When they get around to building a museum to the Clare Valley’s winemaking history, and surely one day they will, there will need to be a special place set aside to display Jane and Andrew Mitchell’s old dining table. It was at that table Australia’s first wine region gastronomy event was born.

Words: Nick Ryan | Originally published: Valley Magazine, Autumn 2024 | Image: Gourmet Weekend at Mitchell Wines in 1985

"I had been to the Gastronomy Conference put on by food writers Barbara Santich and Michael Symons in May 1984,” Jane Mitchell recalls.

“All the best chefs in the country put on this amazing feast-I was eight months pregnant with my youngest Edwina, but that didn’t hold me back- and it got me wondering if we could do something like that in Clare.”

With a mind firing on as many cylinders as Jane Mitchell’s it wasn’t long before a plan began to take shape.

“A small group of us- my husband Andrew, Peter Barry who was Chairman of the Clare Valley Winemakers and local chef Janet Jeffs – got together to discuss how we might bring something to Clare that combined the great wines we were making with the really exciting food scene emerging at that time.

“I’d long thought about some kind of ‘progressive lunch’ through the Valley, where people would pop into the wineries for a little plate of something from a really great chef and a glass of wine from the small, family owned wineries that were the heartbeat of the Clare Valley.”

“It seems simple now, but it was actually a pretty radical idea back in 1984.”
########
■ Written request
Echo, word for word, the passage of the Clare Valley text running from "Words: Nick Ryan" down to "to take shape.". The records below the text play no part in this exercise.

■ Record list
########
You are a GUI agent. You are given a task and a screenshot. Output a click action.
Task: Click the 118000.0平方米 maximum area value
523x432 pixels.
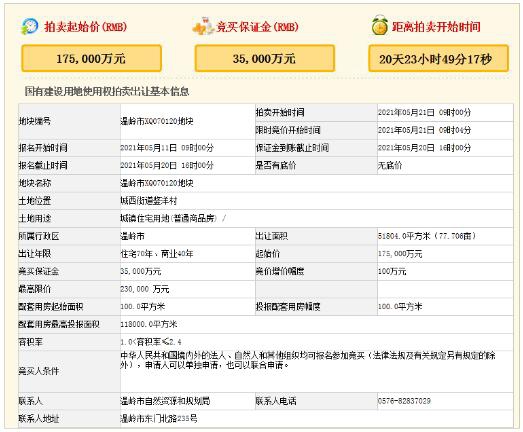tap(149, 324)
########
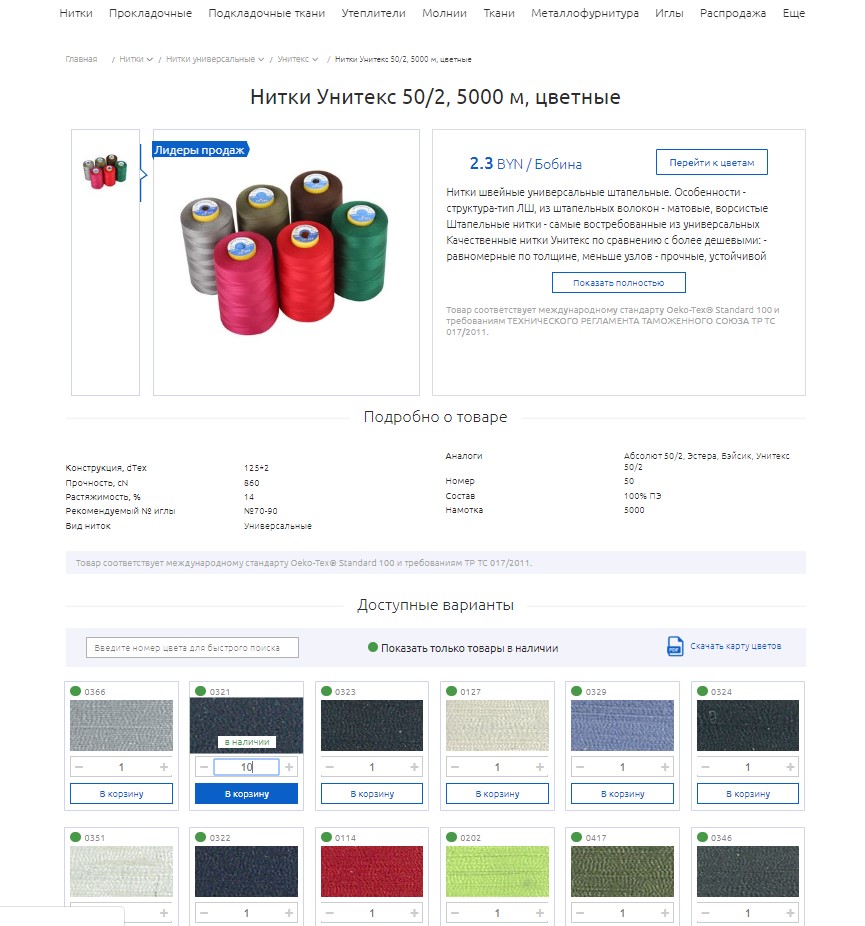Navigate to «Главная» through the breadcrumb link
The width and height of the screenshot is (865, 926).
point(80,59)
########
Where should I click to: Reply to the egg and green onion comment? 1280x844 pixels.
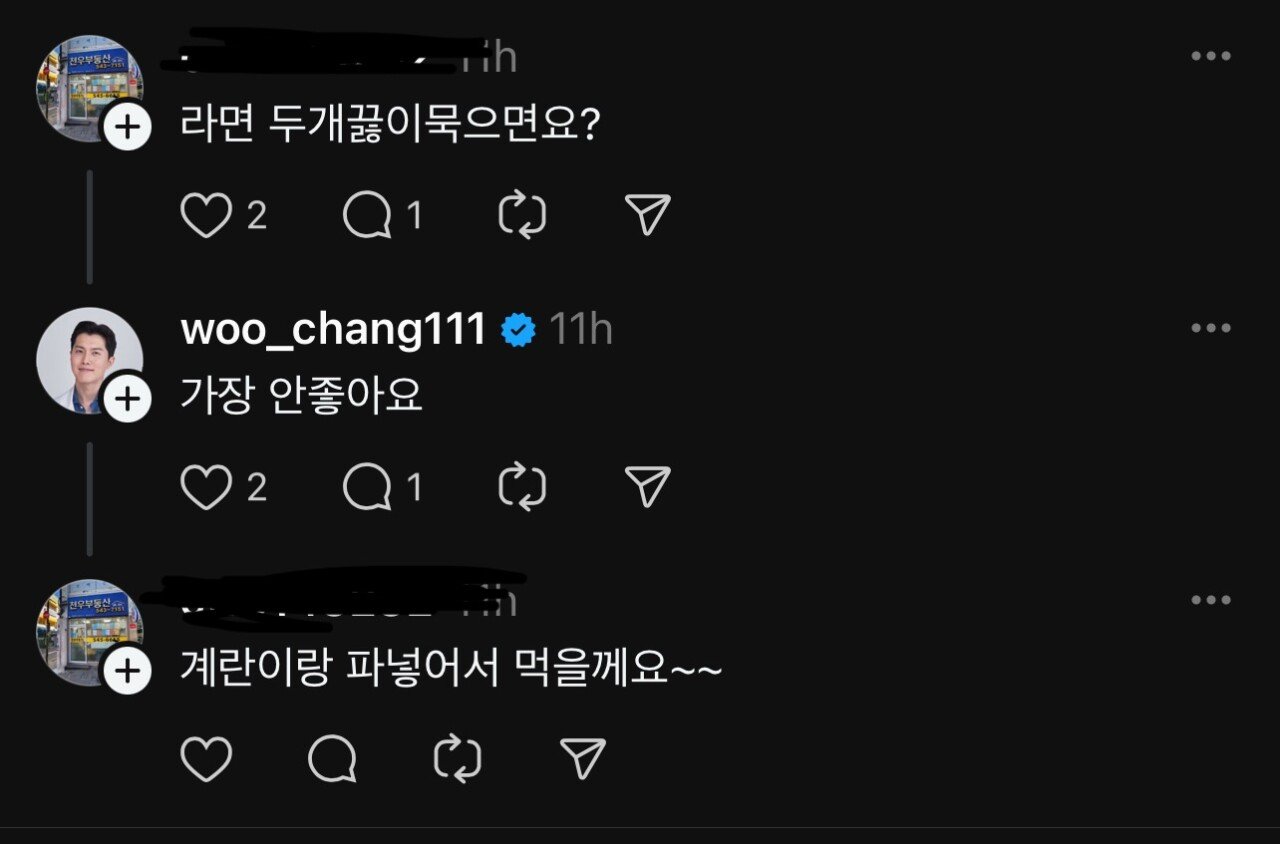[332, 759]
########
■ Right answer
Words: Nick Ryan | Originally published: Valley Magazine, Autumn 2024 | Image: Gourmet Weekend at Mitchell Wines in 1985

"I had been to the Gastronomy Conference put on by food writers Barbara Santich and Michael Symons in May 1984,” Jane Mitchell recalls.

“All the best chefs in the country put on this amazing feast-I was eight months pregnant with my youngest Edwina, but that didn’t hold me back- and it got me wondering if we could do something like that in Clare.”

With a mind firing on as many cylinders as Jane Mitchell’s it wasn’t long before a plan began to take shape.